PerformanceTuning — The Nü Echo Workbench

Nü Echo's tuning activities are supported by a full suite of tools, the most important of which are:

  • Batch Speech Recognition Environment — Advanced tuning of a speech application requires the ability to iteratively perform off-line speech recognition experiments with the grammars — static or dynamic — used by an application and analyze the results in order to improve speech recognition accuracy, set confidence thresholds, test post-processing algorithms, etc.
  • Confidence Score Training Framework — Confidence scores are extremely important for implementing effective speech applications. For instance, they are used to decide when a confirmation or a reprompt is required. Unfortunately, the confidence scores produced by commercial speech recognition engines are often far from optimal for a given grammar context. The reason is that these confidence scores are normally designed to produce acceptable results for any type of grammar, which basically means that we get sub-optimal results for any given grammar. When field data is available for a given grammar context, it is possible to train significantly better confidence scores, therefore making it possible to significantly enhance an application's performance.
  • Automated grammar weights tuning — Sometimes, recognition grammars need to be tuned with grammar weights in order to compensate for frequent recognition problems (e.g., insertions of small words). Manually tuning these grammar weights, however, is a very cumbersome and sub-optimal process. We have developed specialized algorithms that enable us to automatically tune grammar weights in order to maximize speech recognition accuracy.

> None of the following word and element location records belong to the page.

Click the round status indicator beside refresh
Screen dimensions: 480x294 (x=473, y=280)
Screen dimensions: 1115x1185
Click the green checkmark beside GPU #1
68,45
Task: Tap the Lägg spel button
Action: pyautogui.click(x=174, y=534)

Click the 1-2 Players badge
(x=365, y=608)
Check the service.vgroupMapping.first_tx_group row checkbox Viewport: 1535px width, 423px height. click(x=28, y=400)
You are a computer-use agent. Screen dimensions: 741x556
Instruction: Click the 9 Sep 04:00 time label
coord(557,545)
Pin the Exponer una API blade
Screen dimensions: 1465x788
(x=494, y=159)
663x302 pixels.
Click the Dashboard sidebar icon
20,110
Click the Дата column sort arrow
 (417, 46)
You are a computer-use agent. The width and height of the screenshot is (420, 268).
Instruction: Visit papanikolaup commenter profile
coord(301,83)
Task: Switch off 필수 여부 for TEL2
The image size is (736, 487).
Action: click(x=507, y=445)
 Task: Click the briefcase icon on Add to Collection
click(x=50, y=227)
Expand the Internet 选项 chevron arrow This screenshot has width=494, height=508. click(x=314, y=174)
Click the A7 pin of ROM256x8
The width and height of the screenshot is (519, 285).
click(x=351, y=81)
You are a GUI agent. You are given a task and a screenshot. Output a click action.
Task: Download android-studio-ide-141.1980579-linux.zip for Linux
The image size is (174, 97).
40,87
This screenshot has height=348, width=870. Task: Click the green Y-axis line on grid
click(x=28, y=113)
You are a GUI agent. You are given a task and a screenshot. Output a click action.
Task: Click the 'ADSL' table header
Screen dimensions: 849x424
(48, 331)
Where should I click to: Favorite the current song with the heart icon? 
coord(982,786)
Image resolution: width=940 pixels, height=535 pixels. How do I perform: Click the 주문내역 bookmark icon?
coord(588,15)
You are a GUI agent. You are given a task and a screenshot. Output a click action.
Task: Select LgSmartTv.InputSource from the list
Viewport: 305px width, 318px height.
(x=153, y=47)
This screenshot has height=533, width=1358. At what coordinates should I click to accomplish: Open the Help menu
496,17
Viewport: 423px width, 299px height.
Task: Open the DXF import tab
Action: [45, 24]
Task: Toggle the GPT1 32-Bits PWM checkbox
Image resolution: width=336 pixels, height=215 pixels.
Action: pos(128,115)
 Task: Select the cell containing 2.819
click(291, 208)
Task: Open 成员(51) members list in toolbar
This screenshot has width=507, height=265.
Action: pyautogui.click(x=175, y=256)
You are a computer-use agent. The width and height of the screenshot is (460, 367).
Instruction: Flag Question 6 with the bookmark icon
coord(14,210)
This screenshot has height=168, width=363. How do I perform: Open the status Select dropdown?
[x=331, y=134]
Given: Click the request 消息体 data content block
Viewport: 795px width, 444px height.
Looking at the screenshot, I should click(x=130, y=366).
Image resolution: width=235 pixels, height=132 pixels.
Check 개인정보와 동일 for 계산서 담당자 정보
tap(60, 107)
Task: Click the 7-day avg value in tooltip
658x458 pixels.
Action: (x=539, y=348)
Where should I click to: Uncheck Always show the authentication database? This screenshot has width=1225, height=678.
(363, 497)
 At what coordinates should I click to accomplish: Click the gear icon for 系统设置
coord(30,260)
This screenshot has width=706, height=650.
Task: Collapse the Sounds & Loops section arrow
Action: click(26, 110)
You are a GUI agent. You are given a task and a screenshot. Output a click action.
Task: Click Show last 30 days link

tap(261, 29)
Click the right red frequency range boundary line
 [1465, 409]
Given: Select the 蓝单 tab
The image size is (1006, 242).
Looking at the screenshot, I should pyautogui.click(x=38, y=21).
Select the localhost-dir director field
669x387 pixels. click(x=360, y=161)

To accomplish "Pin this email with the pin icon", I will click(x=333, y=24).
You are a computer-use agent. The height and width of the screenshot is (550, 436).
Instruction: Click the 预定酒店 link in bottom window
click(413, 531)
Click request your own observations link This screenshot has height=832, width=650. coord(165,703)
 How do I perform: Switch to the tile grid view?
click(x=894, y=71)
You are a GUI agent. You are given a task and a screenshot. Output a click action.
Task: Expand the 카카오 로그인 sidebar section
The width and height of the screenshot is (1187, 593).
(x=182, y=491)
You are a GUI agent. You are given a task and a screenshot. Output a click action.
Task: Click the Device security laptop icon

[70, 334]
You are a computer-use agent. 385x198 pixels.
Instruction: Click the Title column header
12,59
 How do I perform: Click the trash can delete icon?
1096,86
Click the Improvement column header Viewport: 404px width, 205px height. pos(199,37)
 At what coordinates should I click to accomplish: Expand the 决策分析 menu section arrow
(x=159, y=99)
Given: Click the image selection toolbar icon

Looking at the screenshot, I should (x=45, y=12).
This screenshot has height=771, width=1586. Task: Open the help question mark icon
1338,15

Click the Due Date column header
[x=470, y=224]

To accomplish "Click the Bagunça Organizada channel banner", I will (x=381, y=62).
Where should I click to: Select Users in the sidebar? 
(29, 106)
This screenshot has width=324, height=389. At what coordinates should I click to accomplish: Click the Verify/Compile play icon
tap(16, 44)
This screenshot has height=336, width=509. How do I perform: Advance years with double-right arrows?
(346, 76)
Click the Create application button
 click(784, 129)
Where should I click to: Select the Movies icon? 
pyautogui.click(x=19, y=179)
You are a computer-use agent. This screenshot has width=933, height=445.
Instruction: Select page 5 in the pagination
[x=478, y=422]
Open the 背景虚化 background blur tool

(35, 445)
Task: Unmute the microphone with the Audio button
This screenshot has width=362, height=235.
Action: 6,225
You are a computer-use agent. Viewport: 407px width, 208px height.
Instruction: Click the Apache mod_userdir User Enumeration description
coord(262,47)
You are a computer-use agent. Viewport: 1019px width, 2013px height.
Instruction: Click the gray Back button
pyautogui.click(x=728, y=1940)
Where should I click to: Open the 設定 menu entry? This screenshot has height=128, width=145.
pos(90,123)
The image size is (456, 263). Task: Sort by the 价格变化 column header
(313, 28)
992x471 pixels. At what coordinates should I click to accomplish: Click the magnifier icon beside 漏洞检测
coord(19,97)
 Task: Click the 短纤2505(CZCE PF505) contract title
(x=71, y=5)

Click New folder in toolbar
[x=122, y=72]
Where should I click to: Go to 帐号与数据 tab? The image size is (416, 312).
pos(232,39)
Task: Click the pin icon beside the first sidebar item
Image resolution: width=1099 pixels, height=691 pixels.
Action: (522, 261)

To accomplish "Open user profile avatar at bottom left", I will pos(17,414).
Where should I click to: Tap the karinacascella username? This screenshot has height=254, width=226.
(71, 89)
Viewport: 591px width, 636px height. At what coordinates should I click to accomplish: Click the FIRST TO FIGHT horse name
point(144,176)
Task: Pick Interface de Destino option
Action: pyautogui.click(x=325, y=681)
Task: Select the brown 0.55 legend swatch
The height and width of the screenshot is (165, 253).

  • Simulation & Optimization Environment for Response Verification Applications — Speech applications that require validating that the response provided by the user is the expected one (e.g., for identity verification using security questions) are very different from other types of speech applications in that the expected response is known beforehand and the goal of the application is to decide whether or not the caller has indeed provided the response. Tuning such applications, therefore, substantially benefits from a dedicated simulation and tuning environment.